Bioenergy produced from crops does not threaten food supplies, researchers funded by the US government, World Bank and others say in a report, dealing a potential blow to critics of the country's biofuels program.
There is no clear relationship between biofuels and higher prices that threaten access to food, as some prior analysis has suggested, according to the research partly funded by the US Department of Energy.
"There may not be as tight a link as people think" between commodities prices and food security, Siwa Msangi, a co-author of the paper and senior research fellow at the International Food Policy Research Institute, said in an interview on Tuesday.
Environmentalists and others have long argued that the increased use of ethanol, produced from corn in the US and sugarcane in Brazil, threatens global food security, which the World Health Organisation defines as "access to sufficient, safe, nutritious food".
A 2012 drought in the US that slashed corn output, for example, caused ethanol plants to shutter or reduce output but there was not a notable change in food prices, the report said.
Policymakers including US senators Pat Toomey and Dianne Feinstein have criticised a more than decade-old biofuels program that requires increasing amounts of renewable fuels be blended with petrol and diesel.

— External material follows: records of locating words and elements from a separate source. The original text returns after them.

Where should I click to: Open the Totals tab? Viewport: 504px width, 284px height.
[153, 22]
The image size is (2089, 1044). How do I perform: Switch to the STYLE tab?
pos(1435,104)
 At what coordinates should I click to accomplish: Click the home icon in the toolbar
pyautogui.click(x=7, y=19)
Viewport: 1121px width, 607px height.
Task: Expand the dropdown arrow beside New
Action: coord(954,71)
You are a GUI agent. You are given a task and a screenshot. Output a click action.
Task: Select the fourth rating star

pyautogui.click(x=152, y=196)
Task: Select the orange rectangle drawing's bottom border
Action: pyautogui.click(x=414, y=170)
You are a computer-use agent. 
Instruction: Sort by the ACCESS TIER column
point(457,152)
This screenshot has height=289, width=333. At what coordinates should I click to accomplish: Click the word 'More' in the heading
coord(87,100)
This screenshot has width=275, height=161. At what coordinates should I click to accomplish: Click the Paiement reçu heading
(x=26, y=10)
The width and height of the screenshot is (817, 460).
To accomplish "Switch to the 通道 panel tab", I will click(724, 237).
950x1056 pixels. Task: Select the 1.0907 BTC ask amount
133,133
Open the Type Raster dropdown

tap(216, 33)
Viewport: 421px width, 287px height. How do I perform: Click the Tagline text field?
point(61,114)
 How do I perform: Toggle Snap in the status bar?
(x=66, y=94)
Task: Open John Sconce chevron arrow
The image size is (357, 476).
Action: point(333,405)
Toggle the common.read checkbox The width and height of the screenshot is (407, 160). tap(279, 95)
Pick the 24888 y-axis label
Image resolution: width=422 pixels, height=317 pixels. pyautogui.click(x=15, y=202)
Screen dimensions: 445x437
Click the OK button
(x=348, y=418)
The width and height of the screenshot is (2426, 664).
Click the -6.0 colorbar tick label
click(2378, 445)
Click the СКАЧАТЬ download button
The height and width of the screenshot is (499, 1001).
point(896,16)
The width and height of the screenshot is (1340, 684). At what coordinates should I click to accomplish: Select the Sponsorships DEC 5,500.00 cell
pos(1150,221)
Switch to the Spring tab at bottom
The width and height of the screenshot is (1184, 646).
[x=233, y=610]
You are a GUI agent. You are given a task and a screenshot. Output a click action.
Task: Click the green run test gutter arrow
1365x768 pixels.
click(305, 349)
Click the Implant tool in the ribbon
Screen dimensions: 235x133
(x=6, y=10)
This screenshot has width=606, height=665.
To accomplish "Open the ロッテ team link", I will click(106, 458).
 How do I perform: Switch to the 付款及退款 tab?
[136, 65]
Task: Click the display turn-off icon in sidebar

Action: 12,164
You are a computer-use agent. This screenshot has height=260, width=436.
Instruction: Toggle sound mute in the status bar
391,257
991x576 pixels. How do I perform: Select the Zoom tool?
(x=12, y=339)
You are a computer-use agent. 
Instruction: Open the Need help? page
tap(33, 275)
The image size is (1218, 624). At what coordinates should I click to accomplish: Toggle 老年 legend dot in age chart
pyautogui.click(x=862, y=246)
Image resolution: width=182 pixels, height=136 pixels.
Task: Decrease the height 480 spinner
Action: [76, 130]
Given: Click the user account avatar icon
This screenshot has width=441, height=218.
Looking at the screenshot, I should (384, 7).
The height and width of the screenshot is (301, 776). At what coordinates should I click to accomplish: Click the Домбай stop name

The US Renewable Fuel Standard (RFS) was created in 2005 in a bid to reduce dependence on foreign oil and cut greenhouse gas emissions, but has been mired in a years-long debate between biofuels advocates, environmentalists and oil companies.
Research shows the standard has caused grasslands and wetlands to be converted into farms to produce biofuels, said Emily Cassidy, a research analyst with the Environmental Work Group, which has criticised the RFS.
"Most biofuels are made from food, like corn and soy, which competes for feed and animal feed production. That ultimately has a big impact on markets," Cassidy said.